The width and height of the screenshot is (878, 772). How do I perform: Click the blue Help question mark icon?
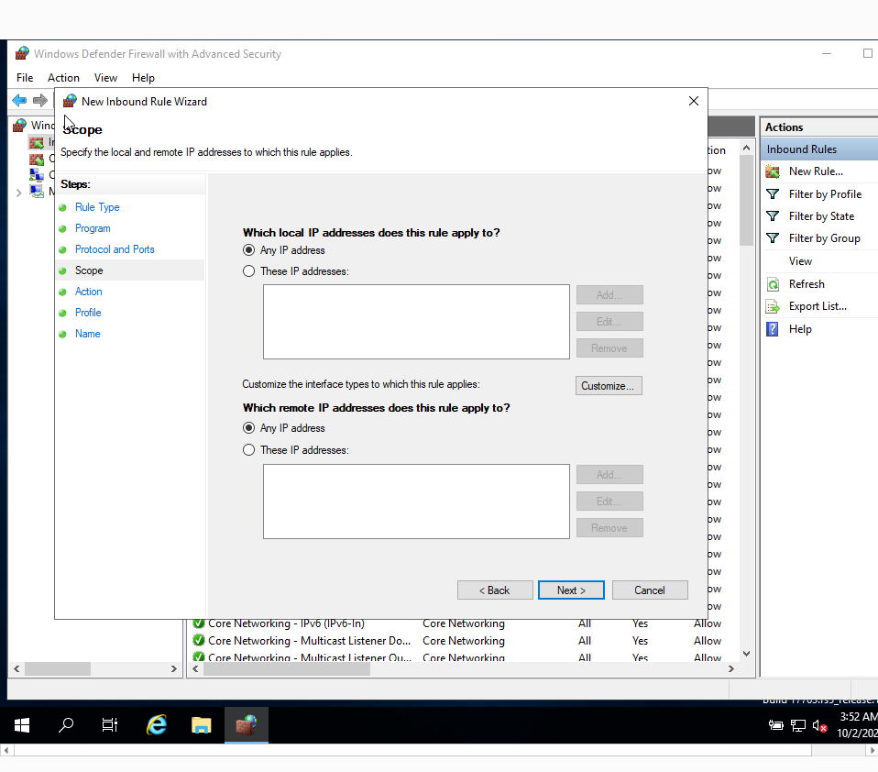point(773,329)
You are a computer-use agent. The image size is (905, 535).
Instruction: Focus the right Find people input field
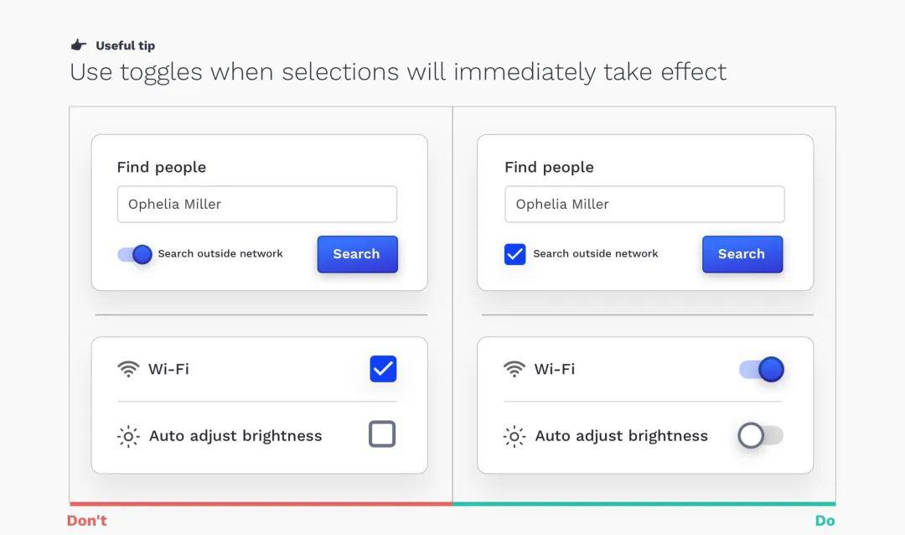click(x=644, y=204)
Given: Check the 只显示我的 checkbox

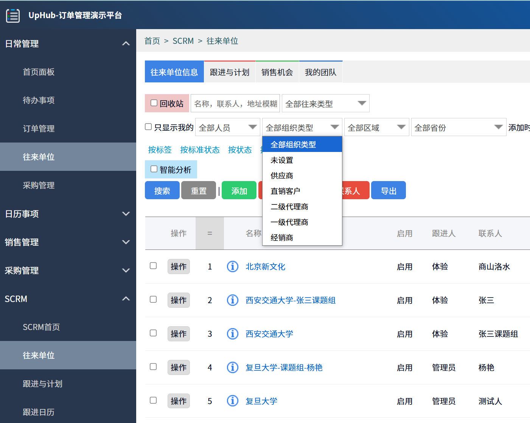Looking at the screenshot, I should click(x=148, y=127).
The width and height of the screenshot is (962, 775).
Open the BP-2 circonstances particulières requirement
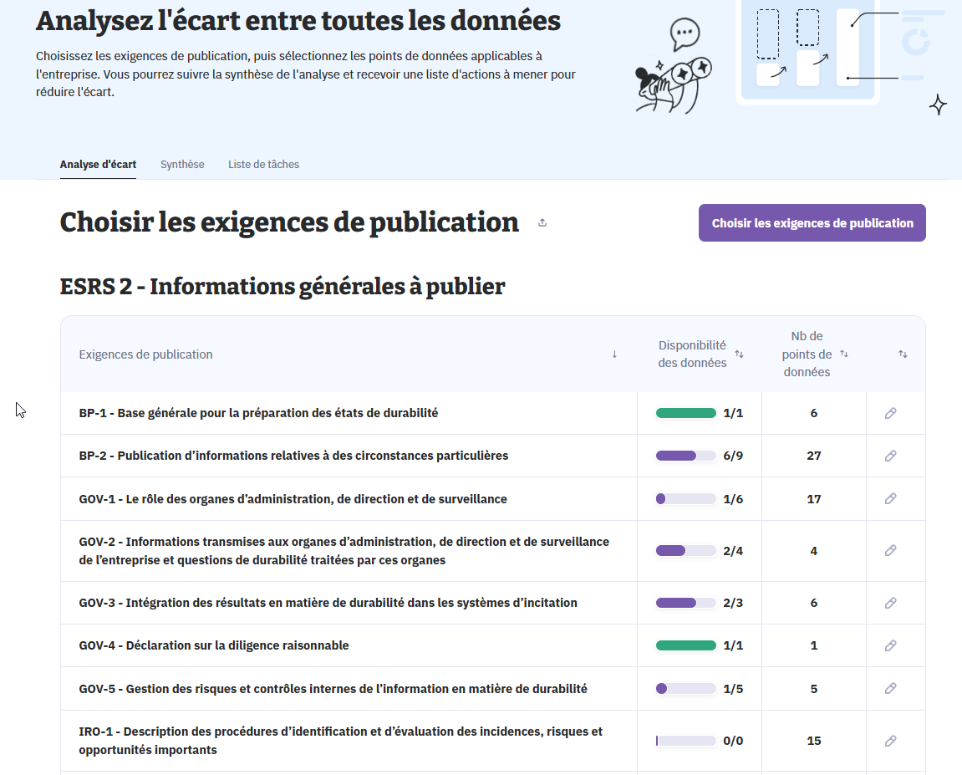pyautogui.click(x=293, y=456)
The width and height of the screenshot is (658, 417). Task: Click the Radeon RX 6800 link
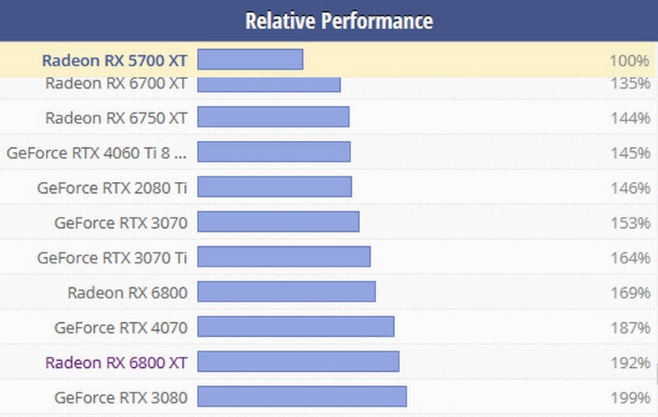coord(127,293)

#### [AIM]
Please format the stretch of material from its start through the line that contains "click(x=644, y=204)" as a numbered list, skipping any blank lines and leaving out the pictures.

#### [WRITTEN RESPONSE]
1. The width and height of the screenshot is (878, 772). How do I perform: Click the blue Help question mark icon?
2. point(773,329)
3. You are a computer-use agent. The image size is (905, 535).
4. Instruction: Focus the right Find people input field
5. click(x=644, y=204)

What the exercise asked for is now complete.